The U.S. Supreme Court says that a Tennessee railroad worker isn’t entitled to the $5 million awarded him by a jury for being exposed to asbestos. The High Court ruled against Thurston Hensley, who sued CSX Corp. for monetary damages based in part on his fear of developing cancer in the future. The railroad contended that the jury instructions in the case were too favorable to the worker. The railroad wanted the jurors to be instructed that it was Hensley’s responsibility to show his cancer fears were “genuine and serious,” but that request was denied by the lower court. In a 7-2 ruling, the Supreme Court sided with CSX, saying the trial judge erred in delivering the jury instructions. The Court’s opinion stated:
Although Plaintiffs can seek fear-of-cancer damages in some … cases, they must satisfy a high standard in order to obtain them.

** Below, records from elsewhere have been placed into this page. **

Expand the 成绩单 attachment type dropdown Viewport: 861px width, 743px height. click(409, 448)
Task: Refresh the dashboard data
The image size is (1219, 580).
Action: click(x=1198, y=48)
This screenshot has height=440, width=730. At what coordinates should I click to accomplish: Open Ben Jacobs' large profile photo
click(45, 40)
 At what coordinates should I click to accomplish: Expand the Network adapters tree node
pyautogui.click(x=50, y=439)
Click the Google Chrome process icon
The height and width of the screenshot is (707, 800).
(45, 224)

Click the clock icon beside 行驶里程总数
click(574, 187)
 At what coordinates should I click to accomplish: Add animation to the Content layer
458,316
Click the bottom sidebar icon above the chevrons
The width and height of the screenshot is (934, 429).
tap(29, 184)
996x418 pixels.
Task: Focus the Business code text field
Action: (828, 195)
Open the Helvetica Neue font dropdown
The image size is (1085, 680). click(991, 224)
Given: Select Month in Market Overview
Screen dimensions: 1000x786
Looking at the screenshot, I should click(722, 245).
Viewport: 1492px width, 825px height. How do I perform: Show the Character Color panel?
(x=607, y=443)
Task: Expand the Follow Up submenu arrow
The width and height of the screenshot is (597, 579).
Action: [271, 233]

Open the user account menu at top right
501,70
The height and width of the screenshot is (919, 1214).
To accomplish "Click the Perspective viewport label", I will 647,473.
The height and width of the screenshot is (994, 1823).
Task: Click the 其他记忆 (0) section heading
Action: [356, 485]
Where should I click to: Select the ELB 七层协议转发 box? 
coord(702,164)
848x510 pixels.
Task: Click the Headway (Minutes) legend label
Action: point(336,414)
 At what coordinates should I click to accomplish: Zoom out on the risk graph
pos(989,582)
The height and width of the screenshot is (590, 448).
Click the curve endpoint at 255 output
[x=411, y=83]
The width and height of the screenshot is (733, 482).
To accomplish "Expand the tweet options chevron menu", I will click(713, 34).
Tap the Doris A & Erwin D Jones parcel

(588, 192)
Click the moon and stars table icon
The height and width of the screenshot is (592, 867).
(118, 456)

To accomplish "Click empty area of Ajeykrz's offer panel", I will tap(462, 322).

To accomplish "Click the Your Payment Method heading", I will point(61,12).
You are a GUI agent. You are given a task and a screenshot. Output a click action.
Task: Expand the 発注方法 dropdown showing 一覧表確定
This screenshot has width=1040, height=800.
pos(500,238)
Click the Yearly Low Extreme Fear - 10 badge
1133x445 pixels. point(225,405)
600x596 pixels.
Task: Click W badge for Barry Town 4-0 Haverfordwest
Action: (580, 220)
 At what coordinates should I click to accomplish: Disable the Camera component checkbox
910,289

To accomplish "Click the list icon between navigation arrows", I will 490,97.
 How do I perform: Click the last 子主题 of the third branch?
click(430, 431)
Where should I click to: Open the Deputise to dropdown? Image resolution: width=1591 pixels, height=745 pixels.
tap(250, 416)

The Plaintiff, former CSX Corp. railroad worker Thurston Hensley, suffered from brain damage and the lung disease asbestosis. At trial, Hensley’s lawyer sought pain and suffering damages that included fear of developing lung cancer. The trial judge refused to submit jury instructions proposed by CSX that would have required jurors to find the fear was “genuine and serious” and outlining standards of proof established in the Supreme Court decision, Norfolk & Western v. Ayers.
The Tennessee court said little would be served by issuing the proposed jury instruction because “the mere suggestion of the possibility of cancer has the potential to evoke raw emotions,” and “any juror who might be predisposed to grant a large award based on shaky evidence of a fear of cancer is unlikely to be swayed by the language of Ayers.”
Justice John Paul Stevens dissented from the ruling, saying the per curiam opinion was premised on a footnote in the Ayers case that he did not read as requiring the “genuine and serious” instruction. Justice Stevens suggested this ruling will raise more questions. In the dissent, he wrote:
For instance, if it is per se error for the trial court to deny a request for a genuine-and-serious instruction, is it also per se error to fail to employ particularized verdict forms? After all, that too is a verdict control device listed in footnote 19. The risk that the Court’s opinion will generate more confusion than clarity is inherent in a summary decisional process that does not give the parties an opportunity to brief and argue the merits.
It does appear that the majority of the Court has gone much farther in its requirements of proof than Congress intended. Hopefully, this issue will be revisited by the Court.